[Date Prev][Date Next][Thread Prev][Thread Next]
[Date Index]
[Thread Index]
- Subject: Re: Bug: long strings with REALLY long delimiters …
- From: David Favro <lua@...>
- Date: Thu, 13 Dec 2018 22:09:27 +0000
On December 13, 2018 9:43:33 PM UTC, Coda Highland <chighland@gmail.com> wrote:
>On Thu, Dec 13, 2018 at 3:32 PM David Favro <lua@meta-dynamic.com>
>wrote:
>
>>
>>
>>
>> On December 13, 2018 9:01:52 PM UTC, Egor Skriptunoff
>> <egor.skriptunoff@gmail.com> wrote:
>> >On Thu, Dec 13, 2018 at 7:15 PM Roberto Ierusalimschy wrote:
>> >> it seems easier to just
>> >> limit the maximum number of '=' in a long bracket. I don't think
>> >people
>> >> will mind a limit of 1000.
>> >
>> >IMO, it's not a good idea.
>> >If this limit is N, then minimal size of non-quotable string is
>about
>> >0.5*N^2
>>
>> What's a "non-quotable string"?
>>
>> Am I missing something or can't any string be represented as a
>literal with
>> e.g. double-quote (") as delimiter and appropriate escaping of
>special
>> characters?
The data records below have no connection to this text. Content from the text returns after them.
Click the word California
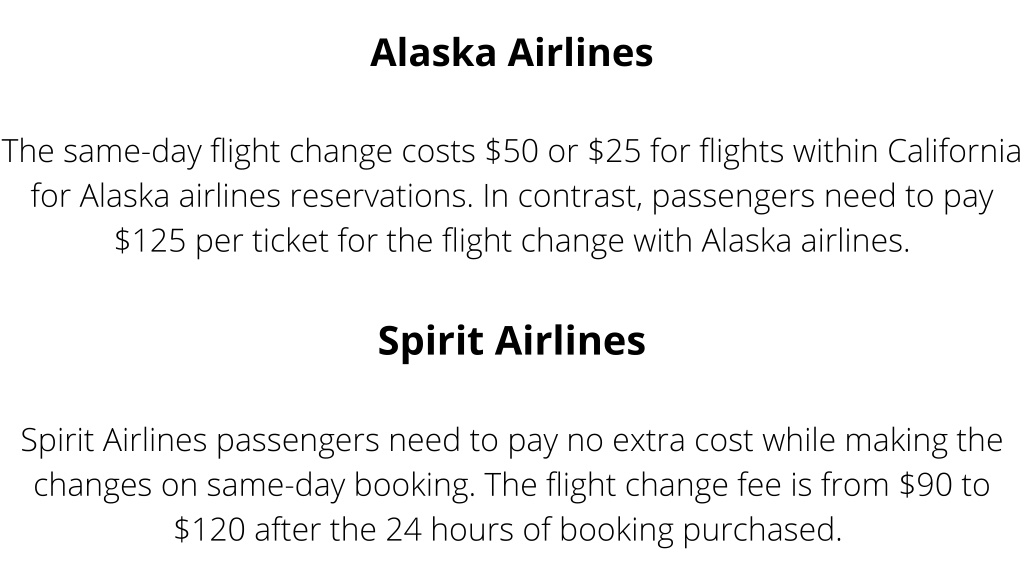 click(x=953, y=152)
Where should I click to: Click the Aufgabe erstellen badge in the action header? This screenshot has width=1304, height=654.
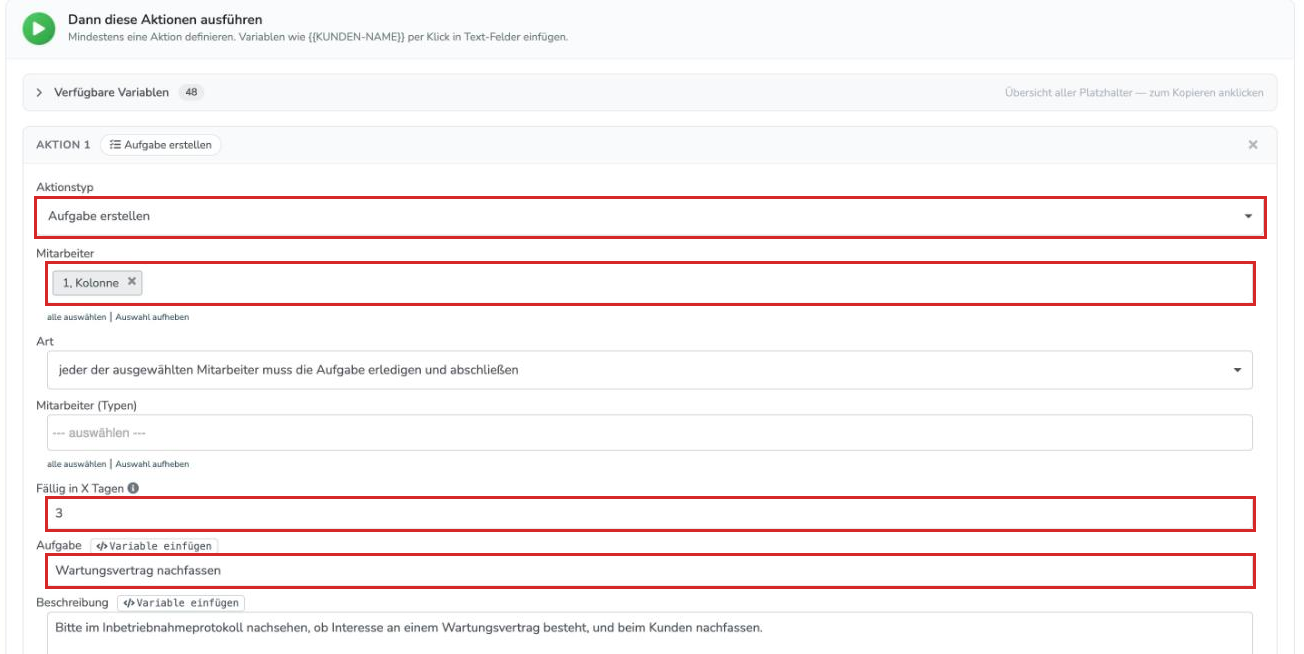coord(161,145)
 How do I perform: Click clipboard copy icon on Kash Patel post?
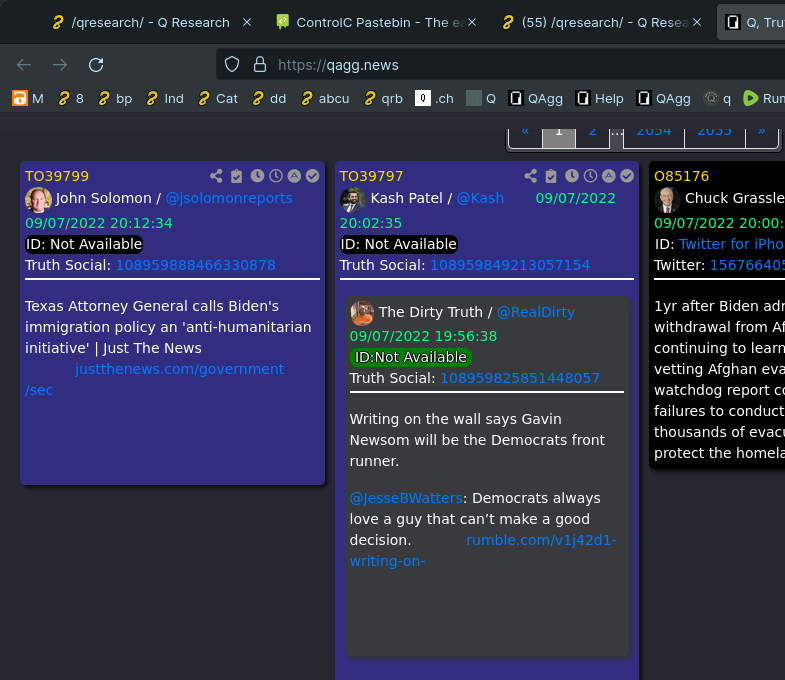pos(551,176)
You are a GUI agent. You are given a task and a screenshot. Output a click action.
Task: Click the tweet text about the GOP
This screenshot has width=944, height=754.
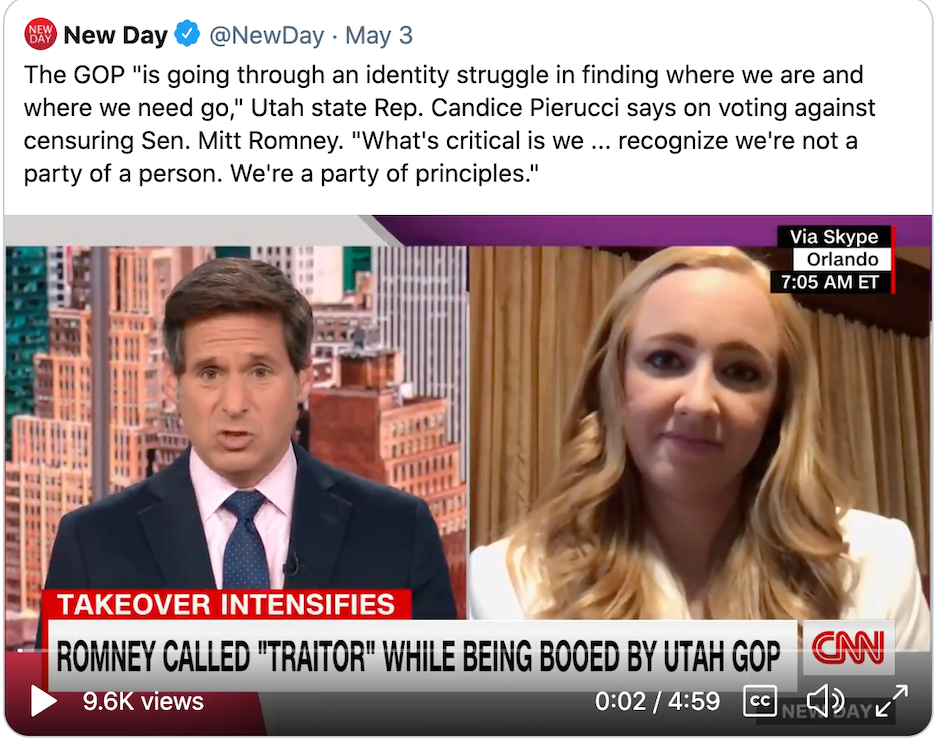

If so, I don't see your definition of "non-quotable",
>could you
>> elaborate?
>>
>
>
>You're missing that Lua has another form of string literal (sometimes
>called "raw" strings) that treats its contents as verbatim instead of
>requiring special characters to be escaped. In this context,
>"non-quotable" means "a string that cannot be expressed using a raw
>string literal".
>
>/s/ Adam
Yes, I kind of assumed that, perhaps I was being a little rhetorical, but I don't think that "non-quotable" is remotely an accurate description of such a string, not what people would normally assume that the phrase means, even in the context of a mailing-list thread on long-strings. And, while I've no idea what Egor meant about vulnerabilities surrounding them, I am imagining some kind of issue with a serialization library that tries to represent strings in the VM as Lua string literals for external storage being fed unquotable strings. In my experience, such libraries don't use long-strings and I don't think that string.format()'s %q does either. My point being that *any* string can be represented as a "quoted" Lua string literal, so I still ask for clarification what does "non-quotable" mean in this context, and why would such a string pose a vulnerability?